◆ Soal Latihan ◆
1. Dalam teks tentang Kesultanan Delhi, dari mana nama kesultanan itu diambil?
2. Salin dengan tepat bagian teks tentang Kesultanan Delhi mulai dari "Nama kesultanan Delhi, diambil" sampai "dan Dinasti Lodi.".

Assalamualaikum
sahabat blogger miracle of islam J, kembali lagi di blog kami, yang akan mengupas
tuntas sejarah-sejarah peradaban islam didunia. Jika kemarin kami telah
membahas dinasti Ayyubiyah, kali ini blog miracle of islam akan membahas salah
satu dinasti yang terletak di India. Dinasti itu adalah dinasti Delhi, yang
merupakan kerajaan islam pertama di India. Awal permulaan tegaknya islam di
India tentunya tidak terlepas dari pengaruh kesultanan Delhi pada tahun 1206M.
Nama kesultanan Delhi, diambil berdasarkan nama kota di bagian utara India yang
menjadi ibu kota dinasti Delhi, yaitu kota Delhi. Tidak seperti kebanyakan
dinasti Islam yang pada umumnya runtuh dengan berakhirnya keturunan para
pendirinya, kesultanan Delhi berakhir setelah mengalami lima kali pergantian
kepemimpinan lima dinasti. Lima dinasti tersebut adalah Dinasti Mamluk, Dinasti
Khalji, Dinasti Tughlaq, Dinasti Sayyid, dan Dinasti Lodi.

◆ Data Tercatat ◆

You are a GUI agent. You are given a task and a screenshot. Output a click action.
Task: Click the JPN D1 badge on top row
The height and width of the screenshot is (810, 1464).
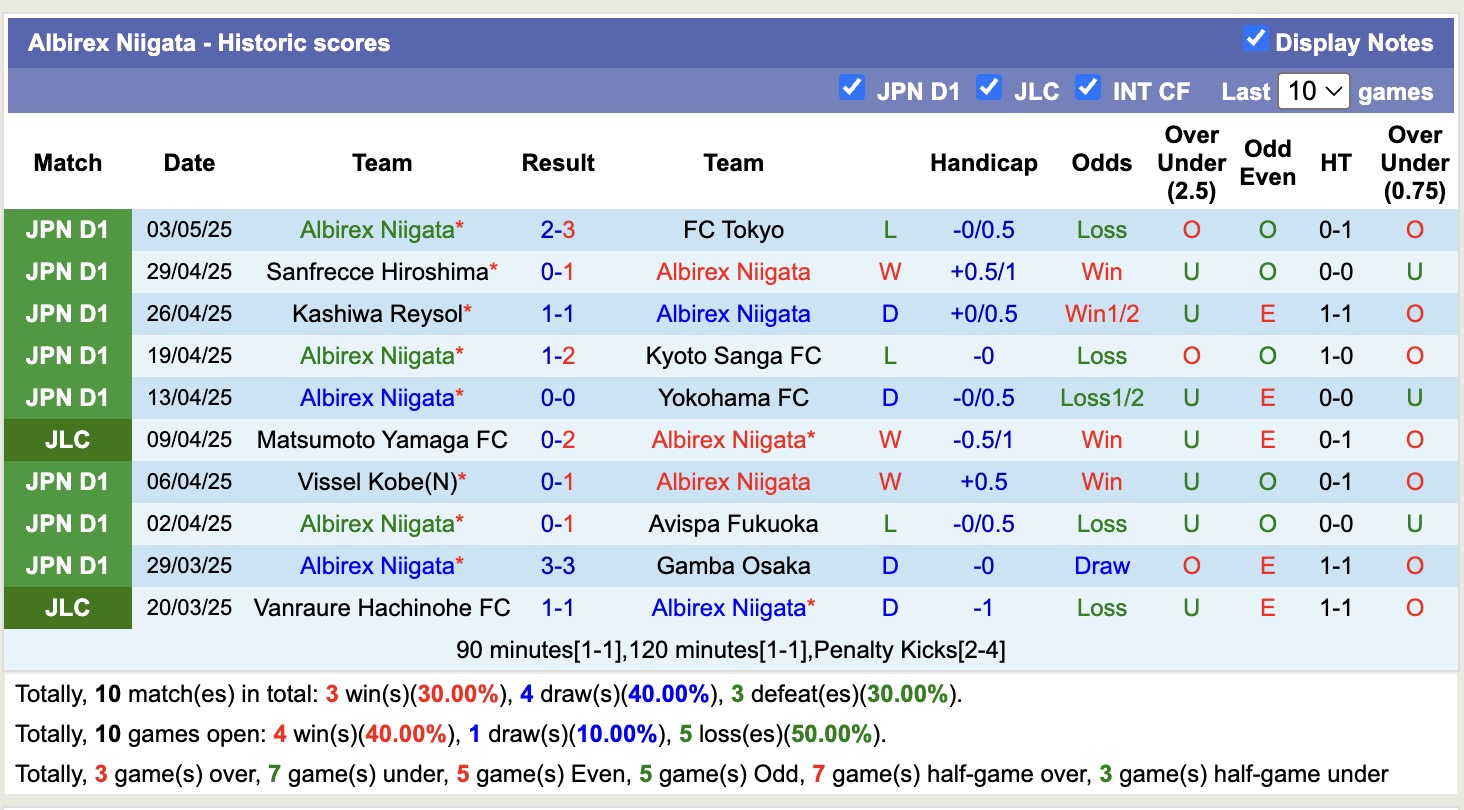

◆ Pembahasan Tiap Soal ◆
1. Dari nama kota Delhi, kota di bagian utara India yang menjadi ibu kota dinasti Delhi.

2.
Nama kesultanan Delhi, diambil berdasarkan nama kota di bagian utara India yang
menjadi ibu kota dinasti Delhi, yaitu kota Delhi. Tidak seperti kebanyakan
dinasti Islam yang pada umumnya runtuh dengan berakhirnya keturunan para
pendirinya, kesultanan Delhi berakhir setelah mengalami lima kali pergantian
kepemimpinan lima dinasti. Lima dinasti tersebut adalah Dinasti Mamluk, Dinasti
Khalji, Dinasti Tughlaq, Dinasti Sayyid, dan Dinasti Lodi.